We've tested Linked Clones on small scale for a lab environment and it's working pretty well (not using VMware View). We're not even using an enterprise level SANs (high performance/etc), standard HP SAN. Linked Clones in VMware View basically allows you to take a single pristine copy of a Master Virtual Machine and allow you to deploy many Linked Clones copy from this single master. The way it works in VMware View as I understand it is, you bring in a Master VM, install VMware Tools and View Agent and then snapshot the VM in it's offline mode. Then what happens is a "Replica" VM is basically copied which acts like a mini-master and then Linked Clones are snapshotted off of that replica. This allows you to deploy say 10 Linked Clones who's reads will go back ot the mini-master and all writes (deltas) will go back to their respective Linked Clones. In terms of performance, I too can't speak on a large scale, it would depend on the SAN and other environmental variables. There is an option in VMware View for a given pool to allow you to basically wipe the deltas after a user has logged off, this would take care of the issue of snapshot growing too large over time.
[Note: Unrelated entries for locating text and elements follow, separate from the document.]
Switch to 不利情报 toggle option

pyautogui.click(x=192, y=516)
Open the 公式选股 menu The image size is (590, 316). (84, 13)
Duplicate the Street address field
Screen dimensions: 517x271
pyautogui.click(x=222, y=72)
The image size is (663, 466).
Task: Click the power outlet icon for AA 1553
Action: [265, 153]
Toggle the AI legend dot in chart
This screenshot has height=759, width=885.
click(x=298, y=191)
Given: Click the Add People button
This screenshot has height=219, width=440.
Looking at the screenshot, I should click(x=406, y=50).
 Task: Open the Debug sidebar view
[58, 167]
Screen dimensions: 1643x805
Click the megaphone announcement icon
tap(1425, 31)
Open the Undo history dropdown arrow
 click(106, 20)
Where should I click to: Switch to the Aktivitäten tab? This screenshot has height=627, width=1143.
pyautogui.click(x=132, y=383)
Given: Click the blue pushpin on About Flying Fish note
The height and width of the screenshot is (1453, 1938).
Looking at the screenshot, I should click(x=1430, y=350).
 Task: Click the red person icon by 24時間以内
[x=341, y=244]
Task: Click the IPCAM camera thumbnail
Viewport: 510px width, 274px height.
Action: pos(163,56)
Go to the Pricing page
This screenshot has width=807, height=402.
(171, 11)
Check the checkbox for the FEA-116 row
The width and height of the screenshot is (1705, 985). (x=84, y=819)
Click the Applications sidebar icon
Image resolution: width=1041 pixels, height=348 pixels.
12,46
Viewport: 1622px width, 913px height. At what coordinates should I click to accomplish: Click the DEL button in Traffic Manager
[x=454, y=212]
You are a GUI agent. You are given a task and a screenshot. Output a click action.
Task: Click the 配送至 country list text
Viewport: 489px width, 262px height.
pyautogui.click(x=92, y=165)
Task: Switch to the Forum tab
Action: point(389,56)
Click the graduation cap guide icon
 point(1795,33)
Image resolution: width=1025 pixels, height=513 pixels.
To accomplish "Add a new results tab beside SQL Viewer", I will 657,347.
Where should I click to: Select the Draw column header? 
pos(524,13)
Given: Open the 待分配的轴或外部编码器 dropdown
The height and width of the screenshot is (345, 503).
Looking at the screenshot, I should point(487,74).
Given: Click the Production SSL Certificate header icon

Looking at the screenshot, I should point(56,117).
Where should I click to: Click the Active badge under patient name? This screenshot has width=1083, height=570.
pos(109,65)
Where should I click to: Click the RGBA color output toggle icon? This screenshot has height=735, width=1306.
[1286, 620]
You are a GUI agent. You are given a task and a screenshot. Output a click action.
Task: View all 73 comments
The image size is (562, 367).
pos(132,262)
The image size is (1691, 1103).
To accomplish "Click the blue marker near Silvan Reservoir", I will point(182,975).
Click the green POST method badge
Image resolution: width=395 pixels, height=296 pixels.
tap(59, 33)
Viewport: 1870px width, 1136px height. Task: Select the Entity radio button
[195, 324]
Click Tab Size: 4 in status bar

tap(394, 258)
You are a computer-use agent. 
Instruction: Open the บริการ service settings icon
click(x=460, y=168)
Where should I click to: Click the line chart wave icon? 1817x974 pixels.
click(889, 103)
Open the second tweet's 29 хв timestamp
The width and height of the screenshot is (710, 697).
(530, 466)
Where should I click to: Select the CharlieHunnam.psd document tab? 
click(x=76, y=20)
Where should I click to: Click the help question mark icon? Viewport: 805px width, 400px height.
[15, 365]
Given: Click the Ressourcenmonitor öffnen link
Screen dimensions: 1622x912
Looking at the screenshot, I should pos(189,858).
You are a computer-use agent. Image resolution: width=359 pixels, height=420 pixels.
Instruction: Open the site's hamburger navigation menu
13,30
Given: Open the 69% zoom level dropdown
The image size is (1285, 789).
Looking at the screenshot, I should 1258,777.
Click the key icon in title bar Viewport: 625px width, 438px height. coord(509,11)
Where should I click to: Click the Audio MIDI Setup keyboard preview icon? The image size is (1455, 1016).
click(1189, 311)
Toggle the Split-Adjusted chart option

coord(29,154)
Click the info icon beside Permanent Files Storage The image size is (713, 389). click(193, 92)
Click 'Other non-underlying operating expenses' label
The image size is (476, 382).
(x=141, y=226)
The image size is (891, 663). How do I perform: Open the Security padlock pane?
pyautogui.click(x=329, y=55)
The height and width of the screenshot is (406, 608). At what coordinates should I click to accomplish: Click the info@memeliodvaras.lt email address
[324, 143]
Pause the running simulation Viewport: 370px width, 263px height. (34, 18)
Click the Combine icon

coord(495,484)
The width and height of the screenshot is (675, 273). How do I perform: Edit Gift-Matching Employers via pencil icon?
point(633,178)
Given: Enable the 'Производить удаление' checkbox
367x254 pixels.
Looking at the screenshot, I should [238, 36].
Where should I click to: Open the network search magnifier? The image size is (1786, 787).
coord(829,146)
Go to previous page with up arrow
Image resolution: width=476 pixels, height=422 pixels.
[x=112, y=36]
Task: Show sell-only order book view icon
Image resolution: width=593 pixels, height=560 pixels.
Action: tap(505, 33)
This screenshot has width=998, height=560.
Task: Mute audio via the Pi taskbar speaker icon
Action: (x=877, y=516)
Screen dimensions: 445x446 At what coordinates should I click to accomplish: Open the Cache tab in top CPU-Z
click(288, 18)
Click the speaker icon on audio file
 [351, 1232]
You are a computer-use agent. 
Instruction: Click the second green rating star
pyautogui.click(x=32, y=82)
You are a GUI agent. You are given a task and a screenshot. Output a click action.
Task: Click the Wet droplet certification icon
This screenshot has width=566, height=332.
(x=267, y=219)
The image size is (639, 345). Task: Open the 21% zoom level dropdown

I believe it's been mentioned a few times but for Linked Clones to really take off, folder redirection and application virtualization needs to be utilized to really get this concept going. You still have the issue of updating your Master and having to redeploy when you have to run patching on your Virtual Machine which per VMware View they're calling this "recomposing, reblance, etc". I'm still not sure of the technical details, but I assume the Linked Clones have to be redeploy, they will not automatically get updated to the current active Linked Clones since their base image could have changed and any changes written by the delta could expect certain things out of the base OS. Linked Clones is not a new technology, it's been around since the early days of VMware products, but View gives is a new way of deploying and managing Linked Clones in a larger scale.

I can't speak to Xen either, hopefully this answers some of your questions

snowmizer
Enthusiast
Enthusiast

Thanks for the replies. You both provided helpful information. I guess the best way for me to determine what's going to work best in our environment is to try both products and see how they perform.